[Saved entries]
++++++++

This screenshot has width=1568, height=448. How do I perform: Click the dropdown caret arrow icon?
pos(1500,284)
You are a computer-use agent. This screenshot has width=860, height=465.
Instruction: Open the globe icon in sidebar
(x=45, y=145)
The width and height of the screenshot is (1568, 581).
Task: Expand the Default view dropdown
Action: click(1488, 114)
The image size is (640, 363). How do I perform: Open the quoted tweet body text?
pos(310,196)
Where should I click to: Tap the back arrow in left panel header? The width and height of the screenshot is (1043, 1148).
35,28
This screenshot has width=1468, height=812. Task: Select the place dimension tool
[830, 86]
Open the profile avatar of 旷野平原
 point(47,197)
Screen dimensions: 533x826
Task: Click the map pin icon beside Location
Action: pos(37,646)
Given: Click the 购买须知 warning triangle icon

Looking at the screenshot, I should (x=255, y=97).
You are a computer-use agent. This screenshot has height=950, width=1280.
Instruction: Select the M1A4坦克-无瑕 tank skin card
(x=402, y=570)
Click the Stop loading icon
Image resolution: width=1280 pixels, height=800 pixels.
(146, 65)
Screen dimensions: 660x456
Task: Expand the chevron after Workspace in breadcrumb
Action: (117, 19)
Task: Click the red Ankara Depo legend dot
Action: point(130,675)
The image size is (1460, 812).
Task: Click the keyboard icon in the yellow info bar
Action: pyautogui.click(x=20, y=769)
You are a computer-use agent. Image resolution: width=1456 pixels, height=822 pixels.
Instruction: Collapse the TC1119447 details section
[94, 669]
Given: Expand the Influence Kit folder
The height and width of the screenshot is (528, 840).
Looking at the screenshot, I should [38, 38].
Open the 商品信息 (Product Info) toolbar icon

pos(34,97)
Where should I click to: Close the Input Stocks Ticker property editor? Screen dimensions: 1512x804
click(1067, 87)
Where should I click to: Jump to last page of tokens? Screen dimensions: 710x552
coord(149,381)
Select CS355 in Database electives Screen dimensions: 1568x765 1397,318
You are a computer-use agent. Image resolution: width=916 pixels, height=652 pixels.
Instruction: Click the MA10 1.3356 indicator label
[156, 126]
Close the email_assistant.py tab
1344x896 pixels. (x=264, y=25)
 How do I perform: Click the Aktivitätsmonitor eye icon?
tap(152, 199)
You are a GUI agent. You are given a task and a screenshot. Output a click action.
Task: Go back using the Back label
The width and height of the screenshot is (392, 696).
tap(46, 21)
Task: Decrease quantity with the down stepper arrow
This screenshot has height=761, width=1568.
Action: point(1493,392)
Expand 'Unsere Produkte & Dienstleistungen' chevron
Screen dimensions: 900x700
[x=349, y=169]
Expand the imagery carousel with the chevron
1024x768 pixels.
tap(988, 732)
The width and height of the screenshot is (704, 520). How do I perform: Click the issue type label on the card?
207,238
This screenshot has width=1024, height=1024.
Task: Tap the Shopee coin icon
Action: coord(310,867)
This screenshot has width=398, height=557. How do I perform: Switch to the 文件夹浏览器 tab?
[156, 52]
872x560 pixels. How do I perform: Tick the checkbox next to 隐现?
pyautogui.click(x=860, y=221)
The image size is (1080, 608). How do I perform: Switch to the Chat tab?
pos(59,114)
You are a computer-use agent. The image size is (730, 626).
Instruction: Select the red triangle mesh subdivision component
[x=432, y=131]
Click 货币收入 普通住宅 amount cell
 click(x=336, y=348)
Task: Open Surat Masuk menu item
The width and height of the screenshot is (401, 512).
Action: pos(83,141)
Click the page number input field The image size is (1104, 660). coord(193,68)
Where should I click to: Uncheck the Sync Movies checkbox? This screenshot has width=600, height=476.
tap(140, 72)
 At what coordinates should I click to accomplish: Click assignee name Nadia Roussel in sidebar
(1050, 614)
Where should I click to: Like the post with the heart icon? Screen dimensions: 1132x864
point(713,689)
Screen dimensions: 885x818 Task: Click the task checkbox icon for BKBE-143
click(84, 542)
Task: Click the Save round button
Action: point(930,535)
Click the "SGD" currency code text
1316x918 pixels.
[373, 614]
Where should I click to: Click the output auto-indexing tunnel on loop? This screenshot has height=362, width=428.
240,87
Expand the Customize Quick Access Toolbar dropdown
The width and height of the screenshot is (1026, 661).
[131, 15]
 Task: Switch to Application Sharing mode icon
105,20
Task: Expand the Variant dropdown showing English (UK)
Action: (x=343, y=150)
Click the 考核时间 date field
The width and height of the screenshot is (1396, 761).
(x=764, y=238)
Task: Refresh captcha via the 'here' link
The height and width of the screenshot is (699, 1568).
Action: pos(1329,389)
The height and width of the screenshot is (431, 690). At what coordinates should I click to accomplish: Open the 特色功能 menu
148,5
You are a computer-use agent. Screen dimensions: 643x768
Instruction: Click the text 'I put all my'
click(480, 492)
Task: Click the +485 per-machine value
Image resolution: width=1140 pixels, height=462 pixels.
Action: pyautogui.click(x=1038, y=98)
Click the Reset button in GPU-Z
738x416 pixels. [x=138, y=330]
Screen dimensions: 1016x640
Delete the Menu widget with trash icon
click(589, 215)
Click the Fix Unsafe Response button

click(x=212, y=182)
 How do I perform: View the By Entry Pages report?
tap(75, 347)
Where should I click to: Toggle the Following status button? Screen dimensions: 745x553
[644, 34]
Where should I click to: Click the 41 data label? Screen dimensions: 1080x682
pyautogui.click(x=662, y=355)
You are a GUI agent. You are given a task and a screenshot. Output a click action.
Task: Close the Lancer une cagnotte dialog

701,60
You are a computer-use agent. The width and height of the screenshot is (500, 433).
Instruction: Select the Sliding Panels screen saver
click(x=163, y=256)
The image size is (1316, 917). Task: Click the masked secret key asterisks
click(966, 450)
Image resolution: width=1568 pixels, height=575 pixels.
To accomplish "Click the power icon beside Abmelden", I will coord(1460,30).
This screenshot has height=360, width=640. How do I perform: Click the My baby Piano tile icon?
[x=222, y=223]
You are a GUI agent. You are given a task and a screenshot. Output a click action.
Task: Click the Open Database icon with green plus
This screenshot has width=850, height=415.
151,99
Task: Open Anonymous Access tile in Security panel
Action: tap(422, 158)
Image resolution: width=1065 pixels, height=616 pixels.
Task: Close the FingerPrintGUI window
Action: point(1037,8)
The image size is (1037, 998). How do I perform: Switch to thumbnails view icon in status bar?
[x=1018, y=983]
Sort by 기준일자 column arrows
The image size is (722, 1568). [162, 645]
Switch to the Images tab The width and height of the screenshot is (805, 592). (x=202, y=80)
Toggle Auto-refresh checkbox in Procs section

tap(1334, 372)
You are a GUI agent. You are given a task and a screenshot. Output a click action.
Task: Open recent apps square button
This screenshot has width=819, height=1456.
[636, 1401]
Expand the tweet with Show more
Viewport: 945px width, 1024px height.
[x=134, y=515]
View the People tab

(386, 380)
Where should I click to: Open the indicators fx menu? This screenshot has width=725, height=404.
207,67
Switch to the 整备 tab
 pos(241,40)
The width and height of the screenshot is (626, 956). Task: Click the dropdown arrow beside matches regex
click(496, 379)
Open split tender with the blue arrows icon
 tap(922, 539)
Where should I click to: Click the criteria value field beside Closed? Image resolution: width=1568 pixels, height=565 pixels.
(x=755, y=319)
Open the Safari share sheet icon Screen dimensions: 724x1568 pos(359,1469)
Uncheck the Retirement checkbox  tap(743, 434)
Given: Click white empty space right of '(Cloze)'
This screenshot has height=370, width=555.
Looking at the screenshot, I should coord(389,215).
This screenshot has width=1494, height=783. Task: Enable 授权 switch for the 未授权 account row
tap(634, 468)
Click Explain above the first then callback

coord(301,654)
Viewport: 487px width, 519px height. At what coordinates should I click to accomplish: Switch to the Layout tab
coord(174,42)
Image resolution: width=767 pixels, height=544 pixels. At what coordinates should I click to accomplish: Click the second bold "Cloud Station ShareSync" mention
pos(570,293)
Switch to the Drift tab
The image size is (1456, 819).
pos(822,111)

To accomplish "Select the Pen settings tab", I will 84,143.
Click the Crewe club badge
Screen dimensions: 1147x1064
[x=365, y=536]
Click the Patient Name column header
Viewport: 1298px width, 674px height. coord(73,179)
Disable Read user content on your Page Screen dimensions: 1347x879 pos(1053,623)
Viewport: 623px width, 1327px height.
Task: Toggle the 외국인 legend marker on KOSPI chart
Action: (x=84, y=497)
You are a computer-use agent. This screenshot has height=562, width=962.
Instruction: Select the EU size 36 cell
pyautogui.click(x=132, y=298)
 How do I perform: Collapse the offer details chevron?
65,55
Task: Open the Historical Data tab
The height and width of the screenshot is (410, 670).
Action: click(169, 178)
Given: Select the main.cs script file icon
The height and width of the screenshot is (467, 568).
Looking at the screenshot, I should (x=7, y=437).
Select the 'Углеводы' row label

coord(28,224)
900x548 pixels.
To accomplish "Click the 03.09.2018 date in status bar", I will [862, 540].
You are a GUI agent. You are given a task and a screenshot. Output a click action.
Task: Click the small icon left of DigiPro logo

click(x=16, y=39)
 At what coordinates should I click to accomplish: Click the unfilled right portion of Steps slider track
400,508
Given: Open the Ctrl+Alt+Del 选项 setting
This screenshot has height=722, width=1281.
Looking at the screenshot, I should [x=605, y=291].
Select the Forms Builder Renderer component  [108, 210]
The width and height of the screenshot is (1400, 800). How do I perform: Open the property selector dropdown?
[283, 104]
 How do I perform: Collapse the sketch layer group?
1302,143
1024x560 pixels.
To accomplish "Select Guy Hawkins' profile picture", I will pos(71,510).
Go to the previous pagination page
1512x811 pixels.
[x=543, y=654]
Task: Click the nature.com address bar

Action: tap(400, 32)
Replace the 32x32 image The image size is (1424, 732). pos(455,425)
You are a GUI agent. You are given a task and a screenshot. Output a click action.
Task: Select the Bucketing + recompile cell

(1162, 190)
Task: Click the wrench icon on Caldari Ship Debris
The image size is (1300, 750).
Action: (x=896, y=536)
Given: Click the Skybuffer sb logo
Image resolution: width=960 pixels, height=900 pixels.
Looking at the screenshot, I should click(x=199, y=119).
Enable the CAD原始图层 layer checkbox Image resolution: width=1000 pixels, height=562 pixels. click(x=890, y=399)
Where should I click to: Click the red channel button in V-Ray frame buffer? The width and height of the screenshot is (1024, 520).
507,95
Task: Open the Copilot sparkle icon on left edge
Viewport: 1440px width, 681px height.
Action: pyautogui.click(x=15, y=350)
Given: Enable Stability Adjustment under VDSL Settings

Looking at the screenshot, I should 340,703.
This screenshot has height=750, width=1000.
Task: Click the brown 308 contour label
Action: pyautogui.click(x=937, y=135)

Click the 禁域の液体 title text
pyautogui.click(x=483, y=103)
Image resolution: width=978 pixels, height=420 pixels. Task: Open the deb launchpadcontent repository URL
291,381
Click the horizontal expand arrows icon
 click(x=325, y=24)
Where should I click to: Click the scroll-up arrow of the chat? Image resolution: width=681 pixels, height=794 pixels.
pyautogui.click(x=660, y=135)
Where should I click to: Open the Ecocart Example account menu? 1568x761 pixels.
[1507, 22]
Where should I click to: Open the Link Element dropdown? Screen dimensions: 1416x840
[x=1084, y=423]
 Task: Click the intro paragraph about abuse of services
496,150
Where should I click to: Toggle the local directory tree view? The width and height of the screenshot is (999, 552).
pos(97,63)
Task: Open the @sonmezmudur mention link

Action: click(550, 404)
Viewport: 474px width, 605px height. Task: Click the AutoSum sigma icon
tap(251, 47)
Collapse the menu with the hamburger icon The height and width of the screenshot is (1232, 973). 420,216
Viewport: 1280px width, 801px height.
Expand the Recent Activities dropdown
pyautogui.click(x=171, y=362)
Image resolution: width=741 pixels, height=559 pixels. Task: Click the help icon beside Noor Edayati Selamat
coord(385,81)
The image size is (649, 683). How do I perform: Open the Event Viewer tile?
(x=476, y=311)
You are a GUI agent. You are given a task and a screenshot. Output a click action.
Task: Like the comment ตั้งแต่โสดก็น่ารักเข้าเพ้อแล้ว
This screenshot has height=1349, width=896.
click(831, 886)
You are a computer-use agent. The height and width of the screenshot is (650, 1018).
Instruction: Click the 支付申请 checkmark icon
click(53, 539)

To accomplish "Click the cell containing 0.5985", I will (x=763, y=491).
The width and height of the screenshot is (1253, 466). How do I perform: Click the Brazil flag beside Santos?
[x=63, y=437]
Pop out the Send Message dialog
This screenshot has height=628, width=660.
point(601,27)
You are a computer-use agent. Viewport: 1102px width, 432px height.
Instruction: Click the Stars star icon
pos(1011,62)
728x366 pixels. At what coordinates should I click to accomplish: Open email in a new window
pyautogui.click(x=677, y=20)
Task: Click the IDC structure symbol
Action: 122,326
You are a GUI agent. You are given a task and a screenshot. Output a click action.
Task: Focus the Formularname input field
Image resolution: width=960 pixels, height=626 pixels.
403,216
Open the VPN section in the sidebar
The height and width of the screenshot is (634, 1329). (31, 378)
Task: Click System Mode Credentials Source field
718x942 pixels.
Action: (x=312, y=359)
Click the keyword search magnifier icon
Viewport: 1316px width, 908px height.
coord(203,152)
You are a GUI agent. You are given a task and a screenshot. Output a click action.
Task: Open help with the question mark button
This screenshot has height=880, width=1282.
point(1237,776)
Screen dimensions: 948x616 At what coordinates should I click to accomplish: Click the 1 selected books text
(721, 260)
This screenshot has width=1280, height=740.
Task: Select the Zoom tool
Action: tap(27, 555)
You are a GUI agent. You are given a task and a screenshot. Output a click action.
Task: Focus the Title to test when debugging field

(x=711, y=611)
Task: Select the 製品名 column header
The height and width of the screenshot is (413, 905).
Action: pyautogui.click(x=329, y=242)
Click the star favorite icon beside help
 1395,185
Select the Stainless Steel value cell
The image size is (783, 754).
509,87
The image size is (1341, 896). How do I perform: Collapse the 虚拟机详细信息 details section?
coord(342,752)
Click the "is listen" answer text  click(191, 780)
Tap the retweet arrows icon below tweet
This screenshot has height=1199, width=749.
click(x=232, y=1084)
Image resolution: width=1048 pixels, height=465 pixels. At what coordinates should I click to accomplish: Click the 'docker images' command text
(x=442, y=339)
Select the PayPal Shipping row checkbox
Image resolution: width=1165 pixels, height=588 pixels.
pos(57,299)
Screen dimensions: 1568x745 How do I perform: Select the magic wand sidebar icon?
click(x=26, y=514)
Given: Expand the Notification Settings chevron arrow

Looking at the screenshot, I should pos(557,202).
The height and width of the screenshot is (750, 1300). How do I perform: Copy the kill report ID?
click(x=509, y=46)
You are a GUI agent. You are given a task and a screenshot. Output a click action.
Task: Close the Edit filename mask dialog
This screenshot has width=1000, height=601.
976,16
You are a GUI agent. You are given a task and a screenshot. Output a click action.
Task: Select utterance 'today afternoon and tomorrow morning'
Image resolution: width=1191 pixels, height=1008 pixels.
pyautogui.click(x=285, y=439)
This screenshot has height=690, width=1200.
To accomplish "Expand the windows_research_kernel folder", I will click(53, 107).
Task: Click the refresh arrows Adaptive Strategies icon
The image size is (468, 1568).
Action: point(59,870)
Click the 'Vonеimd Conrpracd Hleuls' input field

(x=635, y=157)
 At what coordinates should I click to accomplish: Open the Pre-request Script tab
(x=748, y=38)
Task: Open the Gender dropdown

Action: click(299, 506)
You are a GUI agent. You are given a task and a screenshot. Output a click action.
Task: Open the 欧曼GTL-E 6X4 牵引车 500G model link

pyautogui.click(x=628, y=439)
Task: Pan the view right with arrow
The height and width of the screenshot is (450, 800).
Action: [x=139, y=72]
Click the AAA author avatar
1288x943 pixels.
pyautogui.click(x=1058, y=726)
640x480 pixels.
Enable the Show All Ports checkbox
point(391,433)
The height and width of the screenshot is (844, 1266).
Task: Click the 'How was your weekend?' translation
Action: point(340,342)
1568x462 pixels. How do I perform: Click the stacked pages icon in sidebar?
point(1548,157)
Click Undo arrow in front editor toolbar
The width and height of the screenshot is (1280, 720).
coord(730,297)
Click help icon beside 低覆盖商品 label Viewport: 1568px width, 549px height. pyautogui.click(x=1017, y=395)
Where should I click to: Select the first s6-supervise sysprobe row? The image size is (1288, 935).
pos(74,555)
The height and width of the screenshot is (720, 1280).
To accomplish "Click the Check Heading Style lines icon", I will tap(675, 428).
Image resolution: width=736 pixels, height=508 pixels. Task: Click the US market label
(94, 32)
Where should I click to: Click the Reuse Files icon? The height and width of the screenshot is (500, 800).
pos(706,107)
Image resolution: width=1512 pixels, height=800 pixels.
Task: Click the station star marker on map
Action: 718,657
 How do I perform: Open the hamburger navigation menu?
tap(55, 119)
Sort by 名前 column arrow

++++++++

> Problem description:
The answer should consist of the lines from the first line of the entries through the line with "has width=860, height=465.", copied exactly.

> Result of the exercise:
This screenshot has width=1568, height=448. How do I perform: Click the dropdown caret arrow icon?
pos(1500,284)
You are a computer-use agent. This screenshot has width=860, height=465.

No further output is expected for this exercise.